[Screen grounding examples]
______________________________

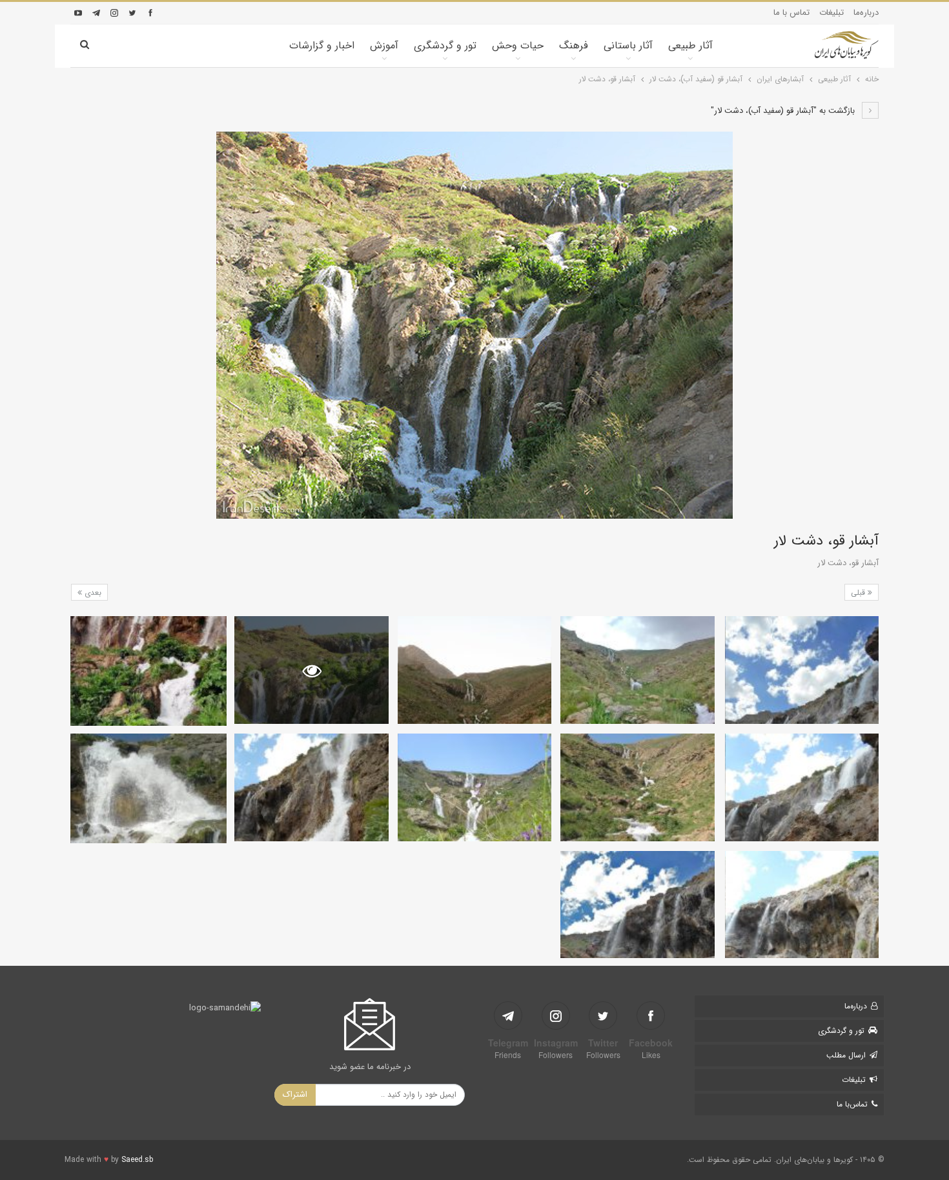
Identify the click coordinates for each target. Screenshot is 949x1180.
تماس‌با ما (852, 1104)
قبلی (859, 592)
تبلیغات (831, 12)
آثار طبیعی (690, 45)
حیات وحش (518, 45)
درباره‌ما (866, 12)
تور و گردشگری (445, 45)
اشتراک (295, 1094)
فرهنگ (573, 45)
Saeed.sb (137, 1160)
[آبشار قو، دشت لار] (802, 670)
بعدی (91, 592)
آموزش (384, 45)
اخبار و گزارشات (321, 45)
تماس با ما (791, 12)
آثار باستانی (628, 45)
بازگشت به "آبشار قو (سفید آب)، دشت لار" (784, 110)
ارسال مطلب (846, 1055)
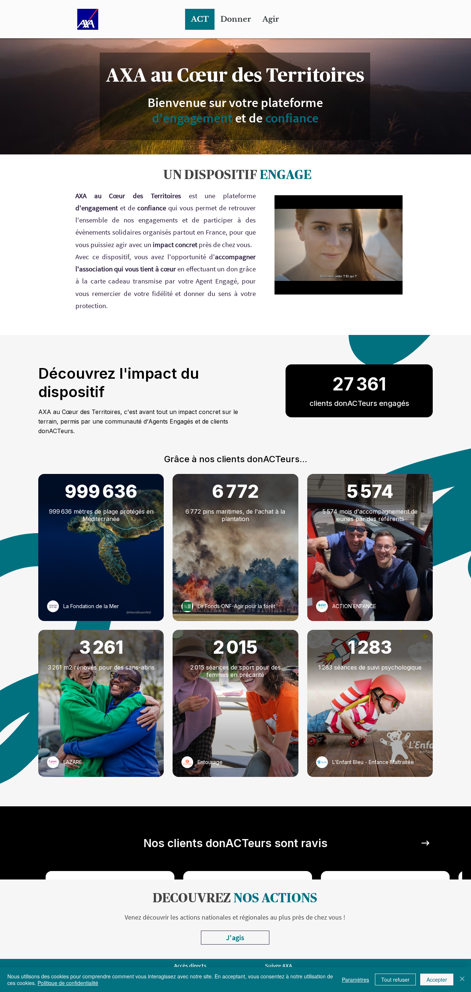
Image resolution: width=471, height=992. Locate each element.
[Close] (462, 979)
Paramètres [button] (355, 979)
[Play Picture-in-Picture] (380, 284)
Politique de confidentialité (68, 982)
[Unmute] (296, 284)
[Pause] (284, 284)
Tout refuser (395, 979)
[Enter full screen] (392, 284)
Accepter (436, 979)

______________________________

● **What is required**:
Rewrite every line of the listing above, keeping each request line, and shift the answer coordinates by adding 131 to both numbers of every pair. Omit the pictures from your answer.

● **Exercise answer**:
Identify the click coordinates for each target. Screenshot is 949x1180.
تماس‌با ما (983, 1235)
قبلی (990, 723)
تبلیغات (962, 143)
آثار طبیعی (821, 176)
حیات وحش (649, 176)
درباره‌ما (997, 143)
تور و گردشگری (576, 176)
اشتراک (426, 1225)
فرهنگ (704, 176)
Saeed.sb (268, 1291)
[آبشار قو، دشت لار] (933, 801)
بعدی (222, 723)
آموزش (515, 176)
اخبار و گزارشات (452, 176)
تماس با ما (922, 143)
آثار باستانی (759, 176)
بازگشت به "آبشار قو (سفید آب)، دشت لار" (915, 241)
ارسال مطلب (977, 1186)
Image resolution: width=471, height=992. Locate each element.
[Close] (593, 1110)
Paramètres [button] (486, 1110)
[Play Picture-in-Picture] (511, 415)
Politique de confidentialité (199, 1113)
[Unmute] (427, 415)
[Pause] (415, 415)
Tout refuser (526, 1110)
[Enter full screen] (523, 415)
Accepter (567, 1110)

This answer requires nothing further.